▶ TASK STATEMENT
Your answer must contain only the lines from the one containing "The image size is (975, 716)." through the end of the entries below, reproduced character for character.

*** Block opens ***

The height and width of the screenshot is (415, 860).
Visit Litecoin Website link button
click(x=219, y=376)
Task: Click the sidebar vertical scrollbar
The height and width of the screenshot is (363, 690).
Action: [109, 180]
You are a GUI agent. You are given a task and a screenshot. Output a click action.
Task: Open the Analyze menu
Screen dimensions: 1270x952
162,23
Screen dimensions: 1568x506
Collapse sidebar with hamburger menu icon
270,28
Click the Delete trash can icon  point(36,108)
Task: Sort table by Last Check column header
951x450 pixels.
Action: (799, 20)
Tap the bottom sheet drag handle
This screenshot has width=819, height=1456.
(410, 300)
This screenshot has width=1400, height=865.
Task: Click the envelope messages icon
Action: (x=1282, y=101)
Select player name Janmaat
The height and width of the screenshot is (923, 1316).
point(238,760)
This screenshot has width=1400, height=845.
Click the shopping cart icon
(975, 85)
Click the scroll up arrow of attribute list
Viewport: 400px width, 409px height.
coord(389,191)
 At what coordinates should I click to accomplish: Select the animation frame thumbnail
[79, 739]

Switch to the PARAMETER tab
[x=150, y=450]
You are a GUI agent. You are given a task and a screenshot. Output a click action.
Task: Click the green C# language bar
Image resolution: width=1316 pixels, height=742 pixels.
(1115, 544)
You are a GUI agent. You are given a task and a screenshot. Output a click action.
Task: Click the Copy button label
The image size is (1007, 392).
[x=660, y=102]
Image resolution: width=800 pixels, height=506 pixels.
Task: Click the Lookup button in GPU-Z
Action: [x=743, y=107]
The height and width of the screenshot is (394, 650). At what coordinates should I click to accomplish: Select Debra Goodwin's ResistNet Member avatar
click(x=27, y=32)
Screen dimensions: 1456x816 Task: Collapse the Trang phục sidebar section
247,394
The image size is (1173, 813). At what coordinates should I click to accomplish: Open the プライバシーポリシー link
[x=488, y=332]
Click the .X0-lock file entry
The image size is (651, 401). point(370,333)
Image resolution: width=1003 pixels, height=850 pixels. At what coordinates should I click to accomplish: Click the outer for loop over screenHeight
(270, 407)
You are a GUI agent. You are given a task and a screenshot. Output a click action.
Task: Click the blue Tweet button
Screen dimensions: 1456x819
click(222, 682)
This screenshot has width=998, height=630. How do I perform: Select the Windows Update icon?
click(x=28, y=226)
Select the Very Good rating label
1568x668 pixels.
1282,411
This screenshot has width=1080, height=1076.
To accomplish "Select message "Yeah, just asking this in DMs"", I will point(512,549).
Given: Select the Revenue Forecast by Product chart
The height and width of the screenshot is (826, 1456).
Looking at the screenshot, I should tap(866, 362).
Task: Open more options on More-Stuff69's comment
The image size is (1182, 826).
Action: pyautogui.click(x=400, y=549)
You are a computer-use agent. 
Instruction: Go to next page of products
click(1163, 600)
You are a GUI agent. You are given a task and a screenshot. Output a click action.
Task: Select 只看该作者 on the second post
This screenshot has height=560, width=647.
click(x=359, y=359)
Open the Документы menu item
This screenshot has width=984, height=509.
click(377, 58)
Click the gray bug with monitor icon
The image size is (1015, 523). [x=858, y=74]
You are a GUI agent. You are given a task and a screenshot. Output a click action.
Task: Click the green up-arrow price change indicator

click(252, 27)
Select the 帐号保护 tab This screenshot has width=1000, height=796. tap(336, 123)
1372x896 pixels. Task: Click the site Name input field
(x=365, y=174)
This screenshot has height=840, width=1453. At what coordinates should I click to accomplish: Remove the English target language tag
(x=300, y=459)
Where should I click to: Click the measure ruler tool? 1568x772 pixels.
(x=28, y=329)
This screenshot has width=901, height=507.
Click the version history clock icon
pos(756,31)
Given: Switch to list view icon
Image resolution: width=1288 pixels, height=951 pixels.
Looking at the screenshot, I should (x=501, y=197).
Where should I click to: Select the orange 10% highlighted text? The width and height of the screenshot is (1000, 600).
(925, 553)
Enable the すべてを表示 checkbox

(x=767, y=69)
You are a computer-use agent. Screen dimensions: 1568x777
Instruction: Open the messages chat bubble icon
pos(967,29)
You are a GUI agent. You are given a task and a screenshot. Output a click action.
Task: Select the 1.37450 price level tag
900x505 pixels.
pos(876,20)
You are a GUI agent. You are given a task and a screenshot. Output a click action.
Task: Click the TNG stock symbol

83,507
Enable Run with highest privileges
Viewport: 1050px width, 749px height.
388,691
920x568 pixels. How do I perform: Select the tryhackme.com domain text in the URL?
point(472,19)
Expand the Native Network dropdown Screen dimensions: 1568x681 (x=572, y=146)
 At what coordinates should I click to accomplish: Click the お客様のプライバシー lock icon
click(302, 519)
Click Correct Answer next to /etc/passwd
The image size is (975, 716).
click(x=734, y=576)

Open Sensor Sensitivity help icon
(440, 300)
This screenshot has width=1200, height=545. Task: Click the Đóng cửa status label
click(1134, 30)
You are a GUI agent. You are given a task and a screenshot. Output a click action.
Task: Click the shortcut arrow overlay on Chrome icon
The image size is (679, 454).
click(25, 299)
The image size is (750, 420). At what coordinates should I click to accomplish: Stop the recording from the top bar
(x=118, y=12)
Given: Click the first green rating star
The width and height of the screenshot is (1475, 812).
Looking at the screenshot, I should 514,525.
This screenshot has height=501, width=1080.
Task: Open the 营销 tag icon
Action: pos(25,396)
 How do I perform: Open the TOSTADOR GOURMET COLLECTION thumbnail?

*** Block closes ***

▶ REPLY TO THE TASK
The image size is (975, 716).
click(x=734, y=576)

Open Sensor Sensitivity help icon
(440, 300)
This screenshot has width=1200, height=545. Task: Click the Đóng cửa status label
click(1134, 30)
You are a GUI agent. You are given a task and a screenshot. Output a click action.
Task: Click the shortcut arrow overlay on Chrome icon
The image size is (679, 454).
click(25, 299)
The image size is (750, 420). At what coordinates should I click to accomplish: Stop the recording from the top bar
(x=118, y=12)
Given: Click the first green rating star
The width and height of the screenshot is (1475, 812).
Looking at the screenshot, I should 514,525.
This screenshot has height=501, width=1080.
Task: Open the 营销 tag icon
Action: pos(25,396)
 How do I perform: Open the TOSTADOR GOURMET COLLECTION thumbnail?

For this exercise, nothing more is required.